A full post on all the places we called home in Japan will be up soon.
A must for travelling in Japan is the Japan Rail Pass. The catch is that this pass can only be bought outside of Japan. These passes can be bought through licensed travel agencies or online. It is quite easy to find a travel agency that will sell you the Rail pass exchange order which you can change into the real Rail pass within Japan. This can be done only with your passport which shows your visa entry stamp indicating that you are a Temporary visitor (Japan’s tourist visa stamp).
You have the choice between 7, 14 and 21 days and this starts from the day that you first indicate on your pass. We went for the 14 days pass which costs us 45,100 yen. After 14 days of travelling, we calculated that without the pass we would have come to nearly 83,000 yen, so yes, this is the best budgeting tip for travelling in Japan. Japanese trains including the super fast shinkansens are wonderful to use and extremely clean and comfortable.
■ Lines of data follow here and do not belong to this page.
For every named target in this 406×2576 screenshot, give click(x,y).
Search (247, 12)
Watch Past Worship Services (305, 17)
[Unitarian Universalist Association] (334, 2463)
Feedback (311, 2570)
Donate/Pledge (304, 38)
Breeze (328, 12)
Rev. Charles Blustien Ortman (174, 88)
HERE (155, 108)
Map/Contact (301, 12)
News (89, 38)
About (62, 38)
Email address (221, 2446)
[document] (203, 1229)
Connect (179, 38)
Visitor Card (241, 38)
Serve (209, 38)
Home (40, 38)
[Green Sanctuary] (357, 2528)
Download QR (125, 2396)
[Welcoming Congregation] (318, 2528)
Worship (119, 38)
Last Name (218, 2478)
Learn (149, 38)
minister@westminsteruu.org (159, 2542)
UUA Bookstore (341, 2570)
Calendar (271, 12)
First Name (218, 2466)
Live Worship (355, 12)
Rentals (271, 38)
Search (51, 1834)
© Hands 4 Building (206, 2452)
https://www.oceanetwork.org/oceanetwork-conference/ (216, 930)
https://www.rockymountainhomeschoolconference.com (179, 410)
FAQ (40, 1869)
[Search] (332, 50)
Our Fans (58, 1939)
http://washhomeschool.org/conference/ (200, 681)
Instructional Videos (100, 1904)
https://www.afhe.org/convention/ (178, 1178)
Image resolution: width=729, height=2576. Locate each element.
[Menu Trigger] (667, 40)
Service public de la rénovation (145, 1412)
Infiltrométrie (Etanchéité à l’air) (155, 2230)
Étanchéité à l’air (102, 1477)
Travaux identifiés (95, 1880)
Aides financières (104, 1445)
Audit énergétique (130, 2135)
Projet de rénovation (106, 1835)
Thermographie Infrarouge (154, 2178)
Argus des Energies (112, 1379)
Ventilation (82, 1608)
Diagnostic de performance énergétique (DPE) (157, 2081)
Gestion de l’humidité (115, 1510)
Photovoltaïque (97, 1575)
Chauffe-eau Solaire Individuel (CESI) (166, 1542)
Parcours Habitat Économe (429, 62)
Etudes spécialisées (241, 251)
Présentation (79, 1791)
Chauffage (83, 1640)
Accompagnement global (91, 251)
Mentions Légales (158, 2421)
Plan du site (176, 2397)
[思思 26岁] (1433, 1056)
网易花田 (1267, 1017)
Another option which is gaining popularity are the long distance buses which you can also purchase passes for. Tickets can easily be bought online and as we did more travelling than we originally planned for our Rail pass, we tried this option and used the Willer Express. The buses are very clean with privacy caps that can be pulled down over your face and everyone has a personal entertainment screen. It is also a comfortable way of travelling and is cheaper than the train however, the journey does take longer than travelling by train. For example, Kyoto – Tokyo by shinkansen train costs 13,200 yen ($132) – 2,5 hours, versus only 5,500 yen ($55) – 8 hours by Willer Express bus. However, we felt that travelling through Japan by train does give you the ultimate Japan experience.
There are many more ways to keep your budget down in Japan, however, these were our experiences which made us realize that Japan can be as cheap or expensive as your want to make it without losing out on comfort or ease.